L’interprétation des acides gras du lait est un moyen d’aller plus loin dans l’analyse des dysfonctionnements métaboliques du troupeau laitier. En Ille-et-Vilaine, Eilyps la propose en routine depuis deux ans dans le cadre du contrôle de performance. L’intérêt, en plus dusuivi du troupeau, est de pouvoir faire des analyses par lots, par stade de lactation ou par race, afin d’identifier plus finement les animaux qui posent problème. L’organisme de conseil propose aussi des analyses ponctuelles de lait de tank offrant un aperçu de l’état global du troupeau à des moments clés de la saison, sans la contrainte de la pesée individuelle.

Au Gaec Le Feuil, les analyses régulières ont mis en évidence un déficit d’azote soluble dans la ration hivernale et surtout un déficit énergétique pendant la saison estivale. Déficit plus marqué en juillet-août lorsque la pousse d’herbe est à l’arrêt. Une situation couramment observée par Eilyps en élevage bio où l’optimum technique n’est pas toujours compatible avec l’économique.

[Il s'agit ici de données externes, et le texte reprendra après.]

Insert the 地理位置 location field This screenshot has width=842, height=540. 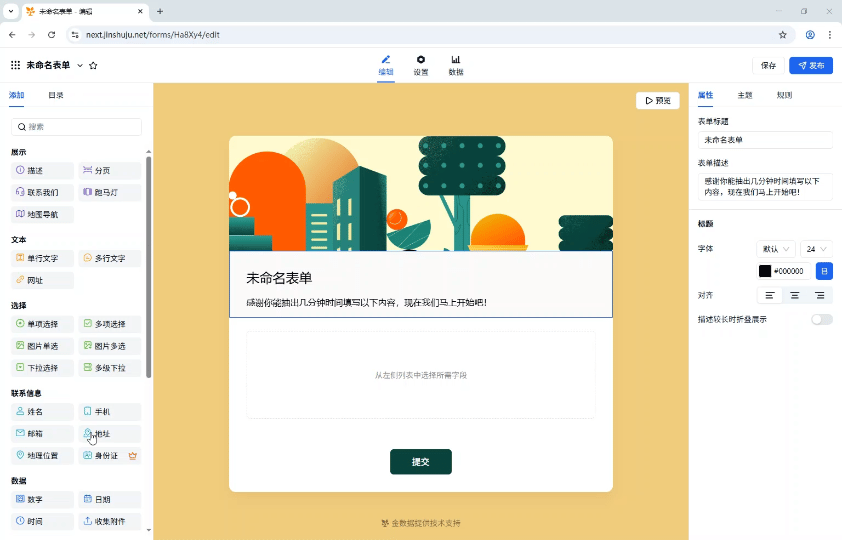42,456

Aucun concentré, ni à l’auge ni au pâturage

Ici, l’exploitation est conduite en bio depuis 2013 par Pascal et Isabelle Vaslet. Ils sont rejoints en avril 2017 par un nouvel associé hors cadre familial, Adrien Goupil. Le chargement global est de 1,1 UGB/ha, soit 92 UGB pour 83 ha de SFP. Les génisses sont élevées par des vaches nourrices, puis en pension après le sevrage. Les 70 vaches du troupeau, 20 % holsteins, 20 % simmentals et 60 % normandes, affichent une moyenne de 5661 kg de lait, soit l’équivalent de 390 000 litres de lait livrés. Elles ont accès à 68 ha d’herbe, principalement des prairies temporaires en sols superficiels et séchants (sables sur granite). La mise à l’herbe démarre fin février et, à partir du 15 avril, l’alimentation repose exclusivement sur l’herbe pâturée gérée en pâturage tournant dynamique : au printemps, les vaches tournent sur 35 ha divisés en 29 paddocks de 1 jour (50 ares/VL), puis sur 50 ha après la réintroduction de 15 ha d’herbe ensilée en première coupe. À partir du mois de juillet et au mois d’août, elles sont nourries à l’auge avec un ensilage de méteil (avoine-pois-vesce-triticale) récolté autour du 15 mai, à un stade intermédiaire entre la floraison et le grain laiteux pâteux.

La saison de pâturage se prolonge jusqu’en décembre, avec un complément à l’auge composé d’un tiers de maïs ensilage et de deux tiers d’ensilage d’herbe dès le mois d’octobre. Après la rentrée à l’étable et jusqu’au mois de février, la part de maïs diminue progressivement au profit de la betterave fourragère. « Au cours de l’année, les laitières ne reçoivent aucun concentré ni complémentation minérale, ce qui est potentiellement pénalisant au pâturage pour l’immunité et la reproduction », précise Adrien.

Apporter 1 kg de maïs grain au pâturage pour réduire l’IVV

Ce mode de rationnement représente un coût alimentaire global de 59 €/1 000 litres, soit une marge brute de 413 €/1 000 l. En bio, l’absence de concentrés ou de correcteur apparaît donc comme un choix cohérent d’un point de vue économique. Mais ici, avec un droit à produire porté à 549 000 litres dans le cadre de l’installation d’Adrien, l’objectif est de maximiser les volumes de lait livrés afin de diluer le montant des annuités liées à la construction d’une nouvelle stabulation en 2018.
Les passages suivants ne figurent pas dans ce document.